You would expect the set-up of Ripchord to be perfectly suited for the talents of Director David Hyde Pierce. His sibling rivalry and battles on the television show Frasier were priceless. In the Broadway comedy, La Bete, his verbal joustings with Mark Rylance were absolutely hysterical. Here, unfortunately, the pacing is more off then on, which has the tendency of the darts and arrows between the two female leads to miss their target more often then not. Hyde Pierce is more successful producing laughs when the featured players join in the fracas.

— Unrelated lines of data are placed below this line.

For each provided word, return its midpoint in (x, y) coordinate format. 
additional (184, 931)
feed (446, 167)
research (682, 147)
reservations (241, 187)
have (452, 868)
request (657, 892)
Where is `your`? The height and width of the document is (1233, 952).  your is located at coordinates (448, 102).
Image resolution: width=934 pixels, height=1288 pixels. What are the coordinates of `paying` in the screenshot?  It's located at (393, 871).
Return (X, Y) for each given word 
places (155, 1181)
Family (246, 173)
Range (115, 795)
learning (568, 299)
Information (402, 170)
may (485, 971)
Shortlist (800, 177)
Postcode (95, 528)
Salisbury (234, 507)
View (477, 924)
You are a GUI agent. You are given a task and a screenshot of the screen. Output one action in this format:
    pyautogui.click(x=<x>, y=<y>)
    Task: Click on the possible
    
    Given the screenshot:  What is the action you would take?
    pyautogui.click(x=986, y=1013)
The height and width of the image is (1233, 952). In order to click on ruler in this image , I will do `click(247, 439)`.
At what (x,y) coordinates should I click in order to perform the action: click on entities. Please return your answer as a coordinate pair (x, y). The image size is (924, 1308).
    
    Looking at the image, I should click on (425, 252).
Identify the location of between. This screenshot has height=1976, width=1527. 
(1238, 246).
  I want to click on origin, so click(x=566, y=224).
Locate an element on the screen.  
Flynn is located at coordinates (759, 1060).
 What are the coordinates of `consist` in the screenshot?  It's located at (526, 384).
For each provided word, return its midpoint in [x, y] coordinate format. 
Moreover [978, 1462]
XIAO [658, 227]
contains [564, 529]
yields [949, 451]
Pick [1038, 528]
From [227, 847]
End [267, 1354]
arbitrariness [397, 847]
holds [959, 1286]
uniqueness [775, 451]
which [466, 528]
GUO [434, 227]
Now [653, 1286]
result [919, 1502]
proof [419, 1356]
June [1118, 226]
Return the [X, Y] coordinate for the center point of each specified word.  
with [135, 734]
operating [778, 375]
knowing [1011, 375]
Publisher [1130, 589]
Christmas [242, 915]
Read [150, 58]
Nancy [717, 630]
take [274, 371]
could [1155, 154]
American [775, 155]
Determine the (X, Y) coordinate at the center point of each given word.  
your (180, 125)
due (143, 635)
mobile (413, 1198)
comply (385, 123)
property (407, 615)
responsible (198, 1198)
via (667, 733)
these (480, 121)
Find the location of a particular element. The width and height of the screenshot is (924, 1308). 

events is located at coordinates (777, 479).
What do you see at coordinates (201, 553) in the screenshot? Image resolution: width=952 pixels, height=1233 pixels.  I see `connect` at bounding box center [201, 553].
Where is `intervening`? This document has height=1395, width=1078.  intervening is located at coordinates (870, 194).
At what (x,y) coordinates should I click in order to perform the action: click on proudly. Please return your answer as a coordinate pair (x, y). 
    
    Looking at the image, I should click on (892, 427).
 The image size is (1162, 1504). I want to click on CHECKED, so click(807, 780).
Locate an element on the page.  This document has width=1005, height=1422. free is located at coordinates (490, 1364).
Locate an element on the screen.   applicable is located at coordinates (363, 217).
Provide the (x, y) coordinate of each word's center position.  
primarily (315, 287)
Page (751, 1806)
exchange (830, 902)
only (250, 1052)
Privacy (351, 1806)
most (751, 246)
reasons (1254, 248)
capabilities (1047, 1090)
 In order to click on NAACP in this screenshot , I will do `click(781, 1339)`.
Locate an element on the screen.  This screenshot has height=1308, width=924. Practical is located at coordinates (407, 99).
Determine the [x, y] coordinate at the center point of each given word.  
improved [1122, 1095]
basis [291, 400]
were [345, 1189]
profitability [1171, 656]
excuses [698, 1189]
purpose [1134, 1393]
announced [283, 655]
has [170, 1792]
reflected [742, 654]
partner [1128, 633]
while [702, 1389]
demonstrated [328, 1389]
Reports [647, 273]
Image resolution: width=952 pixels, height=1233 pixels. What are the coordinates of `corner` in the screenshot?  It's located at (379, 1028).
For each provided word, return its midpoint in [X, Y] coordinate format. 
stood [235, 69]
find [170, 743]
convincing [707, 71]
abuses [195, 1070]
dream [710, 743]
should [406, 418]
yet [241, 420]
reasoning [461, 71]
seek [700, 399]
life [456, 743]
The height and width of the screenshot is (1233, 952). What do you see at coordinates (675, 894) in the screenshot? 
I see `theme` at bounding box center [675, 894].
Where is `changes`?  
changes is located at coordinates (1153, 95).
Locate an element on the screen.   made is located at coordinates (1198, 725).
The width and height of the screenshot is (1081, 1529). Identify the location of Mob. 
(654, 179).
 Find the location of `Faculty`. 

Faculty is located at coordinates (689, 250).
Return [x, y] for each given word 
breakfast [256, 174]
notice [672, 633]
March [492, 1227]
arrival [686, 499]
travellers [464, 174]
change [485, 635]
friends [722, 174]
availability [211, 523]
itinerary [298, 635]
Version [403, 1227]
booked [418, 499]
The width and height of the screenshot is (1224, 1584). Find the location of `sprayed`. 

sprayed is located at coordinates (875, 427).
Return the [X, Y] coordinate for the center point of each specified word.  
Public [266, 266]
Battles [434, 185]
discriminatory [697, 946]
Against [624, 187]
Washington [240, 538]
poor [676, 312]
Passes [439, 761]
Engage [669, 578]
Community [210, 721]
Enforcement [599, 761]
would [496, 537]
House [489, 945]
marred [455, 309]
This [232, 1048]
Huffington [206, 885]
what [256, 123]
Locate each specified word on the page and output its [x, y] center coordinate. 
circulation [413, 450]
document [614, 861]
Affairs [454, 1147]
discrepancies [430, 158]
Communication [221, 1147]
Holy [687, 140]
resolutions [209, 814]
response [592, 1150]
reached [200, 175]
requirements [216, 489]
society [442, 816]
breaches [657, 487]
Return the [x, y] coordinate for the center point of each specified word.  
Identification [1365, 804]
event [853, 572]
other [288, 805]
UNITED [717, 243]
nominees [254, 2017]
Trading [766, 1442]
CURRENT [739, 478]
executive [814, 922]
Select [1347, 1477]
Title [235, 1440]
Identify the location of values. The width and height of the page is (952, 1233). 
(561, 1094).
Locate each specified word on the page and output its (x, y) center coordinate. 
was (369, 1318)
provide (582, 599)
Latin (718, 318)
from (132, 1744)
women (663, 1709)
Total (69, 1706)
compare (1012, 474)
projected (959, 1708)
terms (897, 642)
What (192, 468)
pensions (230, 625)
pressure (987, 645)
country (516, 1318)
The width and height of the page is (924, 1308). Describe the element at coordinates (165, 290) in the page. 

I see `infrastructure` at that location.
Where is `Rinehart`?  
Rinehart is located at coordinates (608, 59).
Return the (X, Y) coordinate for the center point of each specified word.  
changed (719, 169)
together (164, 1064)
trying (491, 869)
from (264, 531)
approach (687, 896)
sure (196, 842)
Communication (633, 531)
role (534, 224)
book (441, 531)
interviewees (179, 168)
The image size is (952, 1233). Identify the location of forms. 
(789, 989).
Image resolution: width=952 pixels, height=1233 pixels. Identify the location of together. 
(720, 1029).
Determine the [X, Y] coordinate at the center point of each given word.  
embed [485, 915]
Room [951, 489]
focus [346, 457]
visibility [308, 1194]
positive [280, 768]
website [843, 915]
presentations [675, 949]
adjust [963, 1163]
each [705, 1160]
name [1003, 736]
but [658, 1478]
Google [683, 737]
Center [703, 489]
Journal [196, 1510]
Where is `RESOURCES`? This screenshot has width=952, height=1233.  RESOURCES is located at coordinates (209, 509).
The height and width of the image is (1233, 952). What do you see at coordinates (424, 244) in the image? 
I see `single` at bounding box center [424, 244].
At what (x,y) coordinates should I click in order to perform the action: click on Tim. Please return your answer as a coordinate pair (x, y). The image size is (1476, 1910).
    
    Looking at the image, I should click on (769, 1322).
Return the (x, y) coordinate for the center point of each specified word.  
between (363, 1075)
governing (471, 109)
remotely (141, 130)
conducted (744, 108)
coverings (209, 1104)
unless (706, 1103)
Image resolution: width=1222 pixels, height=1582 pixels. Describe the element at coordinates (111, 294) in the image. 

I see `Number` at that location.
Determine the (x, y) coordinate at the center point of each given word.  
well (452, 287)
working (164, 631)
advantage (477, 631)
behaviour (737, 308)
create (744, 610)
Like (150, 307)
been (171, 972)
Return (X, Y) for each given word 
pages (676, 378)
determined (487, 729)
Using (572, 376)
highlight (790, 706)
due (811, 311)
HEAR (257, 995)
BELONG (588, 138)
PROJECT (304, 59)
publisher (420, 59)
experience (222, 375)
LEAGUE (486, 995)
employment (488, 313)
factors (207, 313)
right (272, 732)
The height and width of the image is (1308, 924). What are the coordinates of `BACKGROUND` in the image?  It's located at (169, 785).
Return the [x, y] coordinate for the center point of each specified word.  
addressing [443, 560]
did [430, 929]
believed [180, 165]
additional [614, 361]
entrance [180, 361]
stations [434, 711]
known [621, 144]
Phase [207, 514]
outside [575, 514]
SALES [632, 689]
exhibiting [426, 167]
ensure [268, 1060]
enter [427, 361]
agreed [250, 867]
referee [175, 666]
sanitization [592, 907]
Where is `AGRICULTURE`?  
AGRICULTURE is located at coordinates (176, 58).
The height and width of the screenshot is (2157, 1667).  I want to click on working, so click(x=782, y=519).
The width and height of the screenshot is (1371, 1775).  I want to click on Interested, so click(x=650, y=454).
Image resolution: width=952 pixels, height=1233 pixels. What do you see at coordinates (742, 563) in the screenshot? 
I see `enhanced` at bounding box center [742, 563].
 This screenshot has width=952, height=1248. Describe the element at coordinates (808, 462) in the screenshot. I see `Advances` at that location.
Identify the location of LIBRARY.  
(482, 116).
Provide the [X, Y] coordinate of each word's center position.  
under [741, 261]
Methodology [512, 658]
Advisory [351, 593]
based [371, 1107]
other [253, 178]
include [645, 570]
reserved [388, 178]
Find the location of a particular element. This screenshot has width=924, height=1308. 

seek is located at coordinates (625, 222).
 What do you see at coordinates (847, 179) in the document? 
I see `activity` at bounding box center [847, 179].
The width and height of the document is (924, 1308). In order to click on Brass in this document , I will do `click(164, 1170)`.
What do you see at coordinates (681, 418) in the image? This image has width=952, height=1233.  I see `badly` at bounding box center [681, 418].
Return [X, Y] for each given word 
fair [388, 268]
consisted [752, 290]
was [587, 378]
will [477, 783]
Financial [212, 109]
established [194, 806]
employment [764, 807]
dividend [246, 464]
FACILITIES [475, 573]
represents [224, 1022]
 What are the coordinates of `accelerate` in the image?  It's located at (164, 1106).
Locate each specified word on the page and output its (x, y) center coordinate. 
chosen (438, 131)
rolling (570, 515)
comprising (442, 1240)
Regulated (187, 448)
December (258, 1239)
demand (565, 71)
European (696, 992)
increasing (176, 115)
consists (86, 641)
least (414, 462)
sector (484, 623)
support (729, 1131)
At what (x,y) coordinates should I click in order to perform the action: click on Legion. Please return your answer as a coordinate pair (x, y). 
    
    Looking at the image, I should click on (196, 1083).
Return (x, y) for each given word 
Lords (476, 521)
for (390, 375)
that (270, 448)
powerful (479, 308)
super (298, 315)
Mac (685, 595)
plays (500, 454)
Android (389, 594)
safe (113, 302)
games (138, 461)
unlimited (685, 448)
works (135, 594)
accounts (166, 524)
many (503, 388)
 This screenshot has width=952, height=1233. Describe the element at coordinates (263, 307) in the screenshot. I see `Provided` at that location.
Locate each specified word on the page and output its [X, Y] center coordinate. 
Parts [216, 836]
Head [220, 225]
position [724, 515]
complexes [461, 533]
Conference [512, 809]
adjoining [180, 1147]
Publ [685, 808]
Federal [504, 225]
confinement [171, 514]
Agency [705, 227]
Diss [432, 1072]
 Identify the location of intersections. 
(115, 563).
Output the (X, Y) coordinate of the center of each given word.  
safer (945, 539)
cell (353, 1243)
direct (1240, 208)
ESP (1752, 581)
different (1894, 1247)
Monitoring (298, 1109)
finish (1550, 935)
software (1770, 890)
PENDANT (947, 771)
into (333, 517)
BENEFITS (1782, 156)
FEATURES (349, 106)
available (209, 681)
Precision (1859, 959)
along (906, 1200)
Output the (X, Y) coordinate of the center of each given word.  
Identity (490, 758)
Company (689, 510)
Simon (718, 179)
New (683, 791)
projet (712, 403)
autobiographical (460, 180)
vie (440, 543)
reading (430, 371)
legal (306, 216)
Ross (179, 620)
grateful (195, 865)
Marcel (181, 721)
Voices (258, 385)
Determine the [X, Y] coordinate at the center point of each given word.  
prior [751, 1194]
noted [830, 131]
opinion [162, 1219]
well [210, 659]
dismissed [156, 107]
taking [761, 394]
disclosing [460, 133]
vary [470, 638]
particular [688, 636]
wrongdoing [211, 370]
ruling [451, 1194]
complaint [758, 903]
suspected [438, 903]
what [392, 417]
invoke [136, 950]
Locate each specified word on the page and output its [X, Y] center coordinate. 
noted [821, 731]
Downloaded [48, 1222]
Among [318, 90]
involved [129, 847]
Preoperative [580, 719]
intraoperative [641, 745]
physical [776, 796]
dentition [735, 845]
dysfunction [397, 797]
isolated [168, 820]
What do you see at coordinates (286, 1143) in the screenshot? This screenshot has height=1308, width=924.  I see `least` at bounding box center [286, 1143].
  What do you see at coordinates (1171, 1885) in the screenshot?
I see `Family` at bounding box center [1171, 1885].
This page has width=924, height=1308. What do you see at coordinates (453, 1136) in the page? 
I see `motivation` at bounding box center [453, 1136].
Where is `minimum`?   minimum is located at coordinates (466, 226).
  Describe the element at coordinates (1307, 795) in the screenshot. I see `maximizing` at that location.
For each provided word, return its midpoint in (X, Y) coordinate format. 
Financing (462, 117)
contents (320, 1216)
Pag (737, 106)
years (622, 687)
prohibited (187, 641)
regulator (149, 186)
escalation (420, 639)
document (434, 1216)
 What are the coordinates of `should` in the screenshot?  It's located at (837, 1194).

The cast, for the most part, is superb. Holland Taylor, no slouch when dishing out razor-edged quips and well-appointed bon mots, gives Abby a no-nonsense attitude and laser sharpened glare. She convincingly portrays her character as a self-absorbed bully, but also a woman that has deep life wounds. In contrast, Marylouise Burke is effervescent and literally bounces about the stage. While outwardly cheerful and playful she also gives us a layer of sadness that rounds out her mostly high-spirited character. Both women are also up to the bits of physical humor the production demands. The supporting team of Rachel Dratch and Daoud Heidami are terrific. Every time they appear on stage the twosome provide a needed spark and a dollop of lunacy to the show.
Ripchord, at City Center in New York through December 6th.